▶ **SOURCE TEXT**
* * *

ITEM 2.   MANAGEMENT'S DISCUSSION AND ANALYSIS

  OF FINANCIAL CONDITION:

  At March 31, 1999, the Company's total debt was $43.1 million, an
  increase of $8.3 million from $34.8 million outstanding at December
  31, 1998.  The Company's total debt to capitalization ratio was 43%
  at the end of the first quarter of 1999 as compared to 38% at the end
  of 1998.

  The level of debt increased in the first quarter of 1999 primarily as
  a result of the acquisition of Metal-Lab of Wisconsin, Inc. ("Metal-
  Lab") on February 17, 1999 for a purchase price, net of cash
  received, of $9.9 million.  This transaction was funded with
  additional borrowings under the Company's revolving credit agreement.
  The cash effect of this purchase was offset to a degree by cash
  generated from the sale of the assets of the last discontinued
  Precision Products segment operation -- Arrow-Acme Company -- during
  the quarter, which was used to repay debt.

  In February 1999, the Company amended its revolving credit facility
  to increase the total borrowing capacity from $45 million to $70
  million, extend the maturity date of the agreement relating to the
  facility to December 2001 and to adjust certain loan covenants.  At
  March 31, 1999, the Company had $35 million of available capacity
  under the amended revolving credit facility.

  Capital expenditures for the first three months of 1999 were $2.7
  million, increased from $2.3 million in the corresponding period of
  1998.  The spending in the first quarter of 1999 related primarily to
  the acquisition of additional furnaces and equipment for expansion at
  certain of the company's facilities.

  On January 30, 1999, the Board of Directors declared a cash dividend
  of $.08 on each share of the Company's common stock, payable on March
  1, 1999.  The total cash dividends paid on the latter date were
  $471,000.  This compared to a dividend payout of $.08 per share of
  common stock, or $387,000, in the corresponding quarter of 1998.

* * *

▶ **DATA PROVIDED**
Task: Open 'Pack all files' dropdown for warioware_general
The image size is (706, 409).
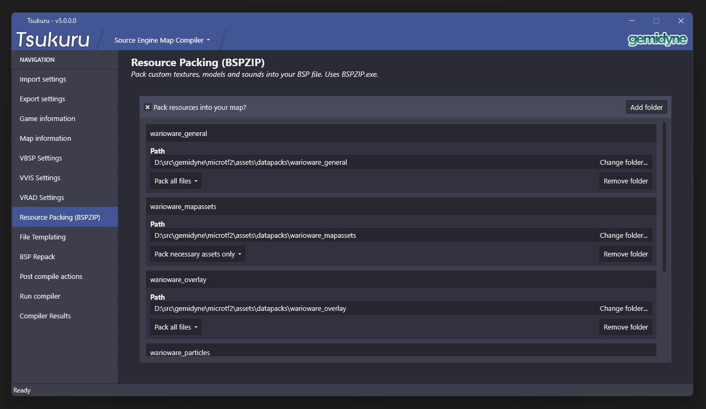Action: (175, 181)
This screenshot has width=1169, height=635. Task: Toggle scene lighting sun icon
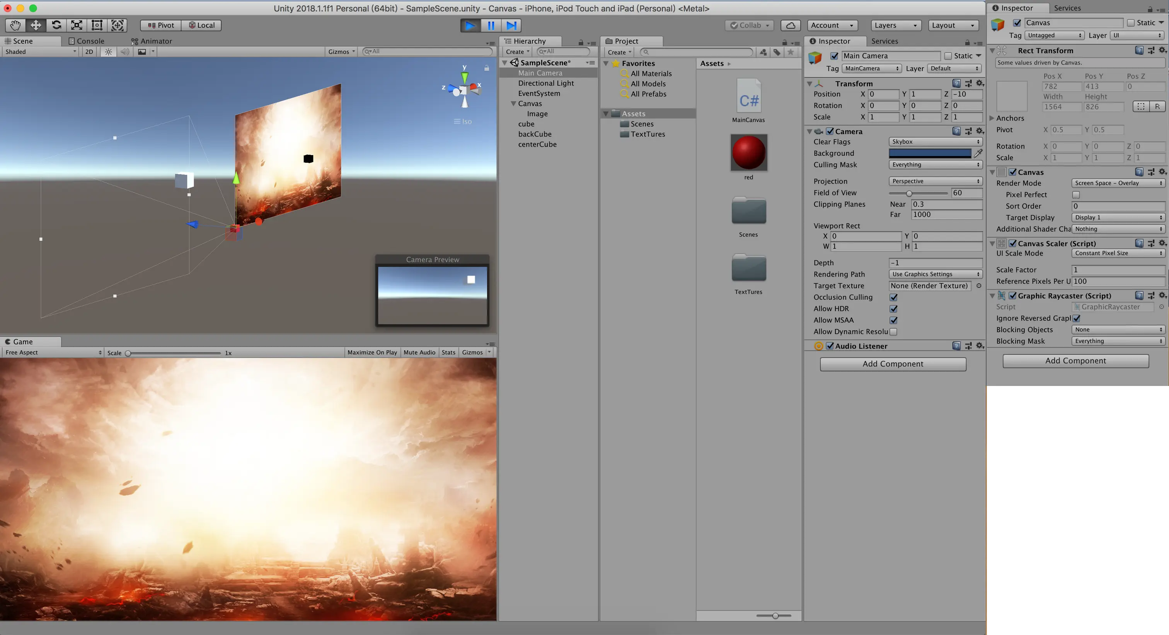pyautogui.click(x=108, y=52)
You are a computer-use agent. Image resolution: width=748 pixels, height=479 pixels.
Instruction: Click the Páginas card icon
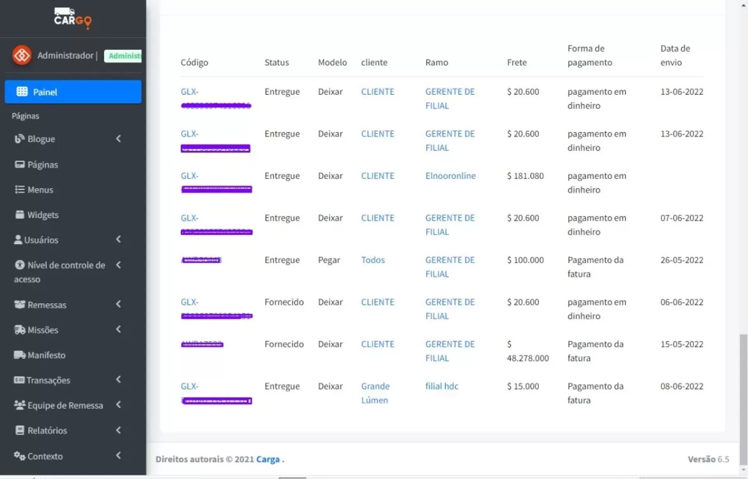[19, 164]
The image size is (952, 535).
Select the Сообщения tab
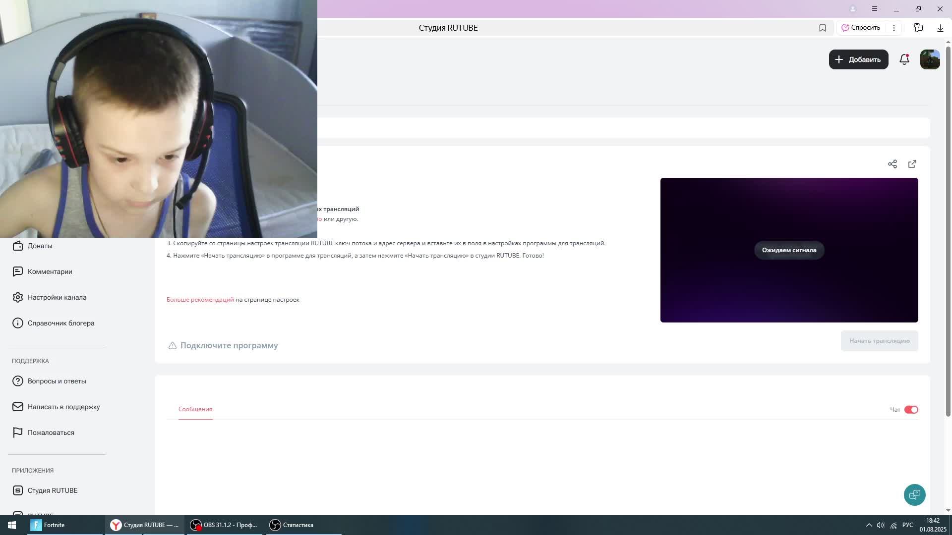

* * *

Can you quote the financial condition discussion above between "In February 1999, the" and "the company's facilities.", inclusive?

▶ **FINAL RESULT**
In February 1999, the Company amended its revolving credit facility
  to increase the total borrowing capacity from $45 million to $70
  million, extend the maturity date of the agreement relating to the
  facility to December 2001 and to adjust certain loan covenants.  At
  March 31, 1999, the Company had $35 million of available capacity
  under the amended revolving credit facility.

  Capital expenditures for the first three months of 1999 were $2.7
  million, increased from $2.3 million in the corresponding period of
  1998.  The spending in the first quarter of 1999 related primarily to
  the acquisition of additional furnaces and equipment for expansion at
  certain of the company's facilities.